Labeling requirements.

(a) Signal booster manufacturers, distributors, and retailers must ensure that all signal boosters marketed on or after [insert date six months after the effective date of this rule] include the following advisories in 12-point or greater typeface:

(1) In any marketing materials,

(2) In the owner's manual,

(3) On the outside packaging of the device, and

(4) On a label affixed to the device:

WARNING. Operation of this device is on a secondary non-interference basis and must cease immediately if requested by the FCC or a licensed wireless service provider.

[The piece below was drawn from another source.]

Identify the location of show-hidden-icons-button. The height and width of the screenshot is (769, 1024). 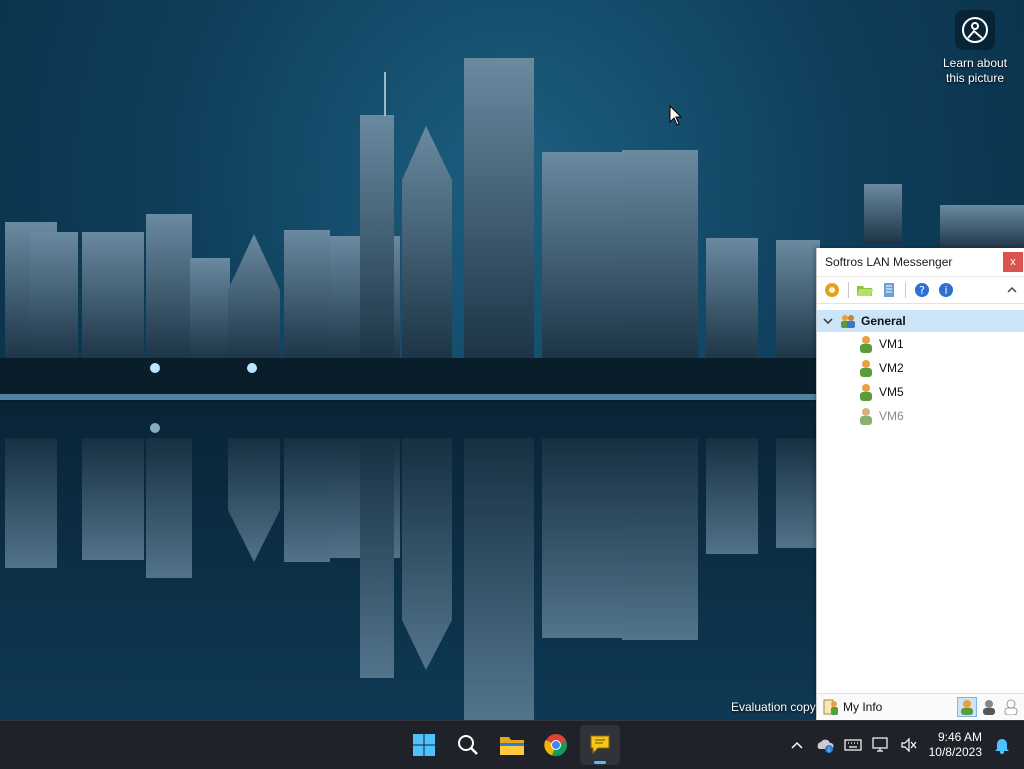
(797, 745).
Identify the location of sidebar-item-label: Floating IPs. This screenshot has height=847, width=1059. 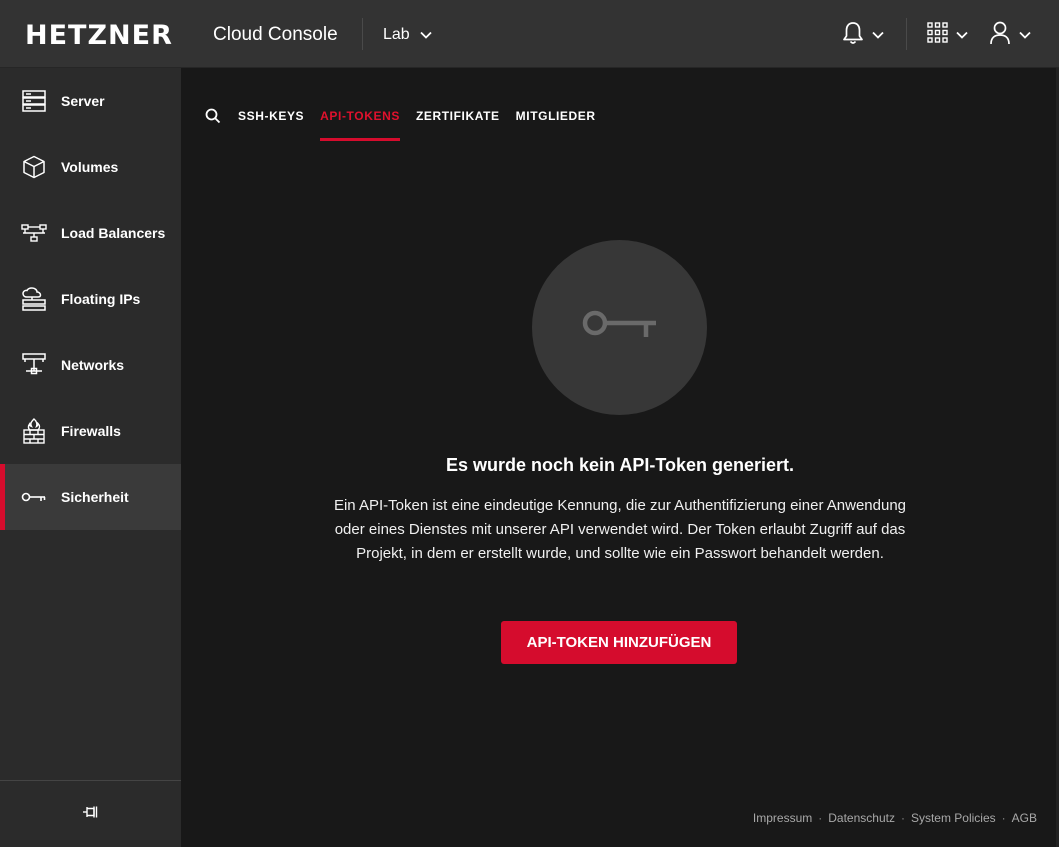
(101, 299).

(b) In addition to the warning in paragraph (a) of this section, signal boosters intended for fixed operation must include the following advisory in 12-point or greater typeface:

(1) In any marketing materials,

(2) In the owner's manual,

(3) On the outside packaging of the device, and

(4) On a label affixed to the device:

WARNING. Operation of this device must be coordinated with, and information on channel selection and operating power must be obtained from, the applicable spectrum licensees authorized in the area of deployment. Licensee information is available at www.fcc.gov/​signalboosters.

RF exposure.

(a) Signal boosters are subject to the radio frequency radiation exposure requirements specified in §§ 1.1307(b) and 2.1091 of this chapter. Signal boosters operating in fixed and mobile exposure conditions are subject to routine environmental evaluation pursuant to the above sections. Applications for equipment authorization of signal boosters with respect to §§ 1.1307(b) and 2.1091 must contain a statement confirming compliance with these requirements for both fundamental emissions and unwanted emissions; and technical information showing the basis for this statement must be submitted to the Commission upon request.

(b) Signal boosters operated in portable RF exposure conditions as described in § 2.1093 that are designed to be used so that the radiating structure(s) is/are within 20 centimeters of the user or other persons are prohibited.